But we, when moved by deep feeling, evaporate; we breathe ourselves out and away; from moment to moment our emotion grows fainter, like a perfume. Though someone may tell us: ‘ yes, you’re entered my bloodstream, the room, the whole springtime is filled with you…’ – what does it matter? He can’t contain us, we vanish inside him and around him. And those who are beautiful, oh who can retain them? Appearance ceaselessly rises in their face, and is gone. Like the dew from the morning grass, what is ours floats into the air, like steam from a dish of hot food. O smile, where are you going? O upturned glance: new warm receding wave on the sea of the heart… alas, but that is what we are. Does the infinite space we dissolve into, taste of us then? — Rainer Maria Rilke, The second elegy, Duino Elegies.
Honorable Mention | RTFA 2014 Awards
Category: Institutional Concept
Participant Name: Dan Zhang
Country: United States
©Dan ZhangAs Rainer Maria Rilke described in his Duino Elegies all the beautiful transitory moments, of which the powerless ephemeralness becomes the most powerful grasp, this project brings up the attitude of taking advantage of the beauty of transitory moments instead of putting new attraction to a dying area.
The project is designed to be a highway rest stop, with a set of paths assorts movements of vehicles and pedestrians on a dying lot stretches along Interstate 70, between Saint Louis and Kansas City. A system with components and layers integrated into the paths, which captures and holds the light and reflection from moving objects, is developed to create spaces with multiple moments from the past occurring together with the current ones. It records and delays the transitory moments from disappearing so as to extend the time that one could experience and appreciate.

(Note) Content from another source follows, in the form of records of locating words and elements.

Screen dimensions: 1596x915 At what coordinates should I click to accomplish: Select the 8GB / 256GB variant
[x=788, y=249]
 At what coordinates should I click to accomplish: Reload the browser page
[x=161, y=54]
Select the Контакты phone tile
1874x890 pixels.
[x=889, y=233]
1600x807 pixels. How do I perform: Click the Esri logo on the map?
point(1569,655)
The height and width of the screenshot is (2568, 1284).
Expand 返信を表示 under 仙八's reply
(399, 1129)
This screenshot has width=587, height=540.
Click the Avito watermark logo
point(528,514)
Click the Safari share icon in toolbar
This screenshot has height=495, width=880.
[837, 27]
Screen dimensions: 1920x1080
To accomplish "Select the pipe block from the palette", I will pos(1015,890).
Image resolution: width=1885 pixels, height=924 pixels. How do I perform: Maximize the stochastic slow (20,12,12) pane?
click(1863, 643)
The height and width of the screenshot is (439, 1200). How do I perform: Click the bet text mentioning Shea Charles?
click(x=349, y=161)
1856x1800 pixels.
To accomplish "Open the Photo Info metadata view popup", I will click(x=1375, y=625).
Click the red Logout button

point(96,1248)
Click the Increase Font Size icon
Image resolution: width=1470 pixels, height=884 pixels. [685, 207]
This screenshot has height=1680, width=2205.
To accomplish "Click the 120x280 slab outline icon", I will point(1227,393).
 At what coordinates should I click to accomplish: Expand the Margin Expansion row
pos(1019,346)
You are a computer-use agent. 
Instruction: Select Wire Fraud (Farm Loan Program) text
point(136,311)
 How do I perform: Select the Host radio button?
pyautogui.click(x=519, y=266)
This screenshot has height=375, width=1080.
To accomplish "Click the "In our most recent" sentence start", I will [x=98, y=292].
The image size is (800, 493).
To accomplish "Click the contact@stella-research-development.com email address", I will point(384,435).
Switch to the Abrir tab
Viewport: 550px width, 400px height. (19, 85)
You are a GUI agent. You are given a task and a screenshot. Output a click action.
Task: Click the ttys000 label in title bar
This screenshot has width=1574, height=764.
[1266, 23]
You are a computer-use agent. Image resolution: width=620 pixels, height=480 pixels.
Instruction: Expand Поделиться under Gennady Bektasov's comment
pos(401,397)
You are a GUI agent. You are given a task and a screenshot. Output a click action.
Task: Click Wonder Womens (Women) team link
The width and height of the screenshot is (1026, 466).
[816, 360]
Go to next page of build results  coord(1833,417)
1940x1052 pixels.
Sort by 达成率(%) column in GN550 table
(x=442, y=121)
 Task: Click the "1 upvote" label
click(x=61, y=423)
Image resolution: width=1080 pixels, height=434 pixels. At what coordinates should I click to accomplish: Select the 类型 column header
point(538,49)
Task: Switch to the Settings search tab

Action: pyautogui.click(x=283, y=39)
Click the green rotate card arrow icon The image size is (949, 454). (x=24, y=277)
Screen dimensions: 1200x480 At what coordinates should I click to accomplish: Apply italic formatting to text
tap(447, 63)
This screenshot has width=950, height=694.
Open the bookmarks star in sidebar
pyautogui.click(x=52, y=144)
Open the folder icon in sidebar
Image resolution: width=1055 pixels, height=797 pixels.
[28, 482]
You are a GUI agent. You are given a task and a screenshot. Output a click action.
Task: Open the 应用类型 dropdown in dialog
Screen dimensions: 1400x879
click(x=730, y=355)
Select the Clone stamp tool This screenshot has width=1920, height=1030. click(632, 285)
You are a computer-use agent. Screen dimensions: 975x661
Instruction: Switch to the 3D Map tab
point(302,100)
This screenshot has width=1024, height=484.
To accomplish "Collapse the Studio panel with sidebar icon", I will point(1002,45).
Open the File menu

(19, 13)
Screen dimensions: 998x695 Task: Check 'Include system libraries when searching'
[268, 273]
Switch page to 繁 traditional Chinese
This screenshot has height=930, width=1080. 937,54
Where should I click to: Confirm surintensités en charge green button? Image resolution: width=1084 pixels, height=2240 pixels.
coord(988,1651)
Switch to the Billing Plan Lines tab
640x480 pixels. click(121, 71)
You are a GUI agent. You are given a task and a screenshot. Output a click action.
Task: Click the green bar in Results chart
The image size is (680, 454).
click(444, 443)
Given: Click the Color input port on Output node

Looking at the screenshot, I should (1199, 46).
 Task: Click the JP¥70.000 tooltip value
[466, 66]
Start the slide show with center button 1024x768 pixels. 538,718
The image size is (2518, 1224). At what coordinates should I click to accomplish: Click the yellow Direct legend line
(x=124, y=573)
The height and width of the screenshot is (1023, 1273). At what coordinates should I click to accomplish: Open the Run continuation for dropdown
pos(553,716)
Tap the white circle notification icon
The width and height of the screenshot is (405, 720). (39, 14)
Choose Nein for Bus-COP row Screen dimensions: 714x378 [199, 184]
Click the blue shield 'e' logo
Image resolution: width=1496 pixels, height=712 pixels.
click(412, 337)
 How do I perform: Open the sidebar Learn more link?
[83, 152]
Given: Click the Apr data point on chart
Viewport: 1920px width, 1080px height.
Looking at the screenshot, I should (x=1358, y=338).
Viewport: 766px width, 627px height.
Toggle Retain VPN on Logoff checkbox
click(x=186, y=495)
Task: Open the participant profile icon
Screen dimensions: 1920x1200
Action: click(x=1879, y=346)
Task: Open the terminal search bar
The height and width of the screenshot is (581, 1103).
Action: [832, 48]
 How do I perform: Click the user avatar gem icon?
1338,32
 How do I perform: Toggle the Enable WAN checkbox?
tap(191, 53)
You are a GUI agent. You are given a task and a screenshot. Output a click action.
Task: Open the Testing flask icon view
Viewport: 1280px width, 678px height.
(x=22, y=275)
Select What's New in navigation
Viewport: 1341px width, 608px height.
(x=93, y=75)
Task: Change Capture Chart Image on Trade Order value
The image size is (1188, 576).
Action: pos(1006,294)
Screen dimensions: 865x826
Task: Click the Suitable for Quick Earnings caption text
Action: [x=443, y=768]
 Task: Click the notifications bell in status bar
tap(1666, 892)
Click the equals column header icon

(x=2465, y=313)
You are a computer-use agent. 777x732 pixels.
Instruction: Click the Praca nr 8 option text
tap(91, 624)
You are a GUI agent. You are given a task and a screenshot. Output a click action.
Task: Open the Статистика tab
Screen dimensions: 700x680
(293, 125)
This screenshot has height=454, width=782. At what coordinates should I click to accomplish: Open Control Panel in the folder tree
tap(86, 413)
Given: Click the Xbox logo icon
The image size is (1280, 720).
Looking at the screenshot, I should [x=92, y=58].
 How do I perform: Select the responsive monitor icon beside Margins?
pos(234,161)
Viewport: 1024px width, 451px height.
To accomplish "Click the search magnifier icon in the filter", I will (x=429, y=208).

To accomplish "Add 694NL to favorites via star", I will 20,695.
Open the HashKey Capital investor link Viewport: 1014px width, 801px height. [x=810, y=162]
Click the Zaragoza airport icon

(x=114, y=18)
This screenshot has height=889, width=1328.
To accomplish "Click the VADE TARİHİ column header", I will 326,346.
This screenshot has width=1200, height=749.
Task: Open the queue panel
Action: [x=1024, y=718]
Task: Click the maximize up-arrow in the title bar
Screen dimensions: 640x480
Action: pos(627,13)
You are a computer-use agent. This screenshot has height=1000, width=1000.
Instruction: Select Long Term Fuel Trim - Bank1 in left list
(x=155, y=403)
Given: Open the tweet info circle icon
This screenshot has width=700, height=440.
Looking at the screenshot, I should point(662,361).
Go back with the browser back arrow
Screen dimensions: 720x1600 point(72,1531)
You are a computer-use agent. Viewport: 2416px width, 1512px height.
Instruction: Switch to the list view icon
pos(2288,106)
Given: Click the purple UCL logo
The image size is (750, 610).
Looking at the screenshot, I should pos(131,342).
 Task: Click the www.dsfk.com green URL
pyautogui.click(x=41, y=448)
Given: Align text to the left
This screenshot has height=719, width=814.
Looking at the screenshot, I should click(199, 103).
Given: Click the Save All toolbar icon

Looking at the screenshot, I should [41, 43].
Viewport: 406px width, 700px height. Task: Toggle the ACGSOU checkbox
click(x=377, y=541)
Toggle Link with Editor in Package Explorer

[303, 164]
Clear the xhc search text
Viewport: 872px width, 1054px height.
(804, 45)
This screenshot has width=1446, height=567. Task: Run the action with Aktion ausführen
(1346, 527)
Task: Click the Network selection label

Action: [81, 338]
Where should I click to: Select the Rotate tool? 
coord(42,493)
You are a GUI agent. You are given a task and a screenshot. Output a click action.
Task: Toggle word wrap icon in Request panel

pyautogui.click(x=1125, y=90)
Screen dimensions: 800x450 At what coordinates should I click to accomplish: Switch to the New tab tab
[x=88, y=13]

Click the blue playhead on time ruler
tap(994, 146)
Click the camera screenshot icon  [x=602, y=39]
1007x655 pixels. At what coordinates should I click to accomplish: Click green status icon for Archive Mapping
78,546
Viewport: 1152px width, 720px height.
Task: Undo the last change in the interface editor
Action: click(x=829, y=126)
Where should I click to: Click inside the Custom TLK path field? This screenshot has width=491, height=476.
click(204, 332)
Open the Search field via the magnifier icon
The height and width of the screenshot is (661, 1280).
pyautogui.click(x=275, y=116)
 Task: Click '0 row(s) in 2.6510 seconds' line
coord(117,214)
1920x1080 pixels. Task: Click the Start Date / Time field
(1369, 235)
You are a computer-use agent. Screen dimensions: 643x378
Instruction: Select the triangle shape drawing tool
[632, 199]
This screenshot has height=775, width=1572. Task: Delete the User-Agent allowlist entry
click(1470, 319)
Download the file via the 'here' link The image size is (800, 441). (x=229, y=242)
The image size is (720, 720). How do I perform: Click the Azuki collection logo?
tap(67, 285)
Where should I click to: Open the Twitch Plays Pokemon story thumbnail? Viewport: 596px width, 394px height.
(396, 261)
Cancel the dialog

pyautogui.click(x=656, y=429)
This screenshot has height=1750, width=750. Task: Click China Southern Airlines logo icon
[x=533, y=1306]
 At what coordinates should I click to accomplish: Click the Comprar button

The scale and intensity of those components are adjusted to each movement and attached program, and transform into horizontal landscape with parking area and lights imbedded in. Panels with different level of transparency and reflectivity form the components in spaces between movements of cars and people at various speeds, allowing light being hold and bonded into space.
“ELEGY” explores the capacity of modifying perception with the examination of spatial organization, material performance, as well as structural mechanism strategies. It aims to trace and to assemble the dynamism of space that beyond one’s prediction, stretching the linkage between retinal perception and mental retention with transformed notion as thinking through architectural solutions.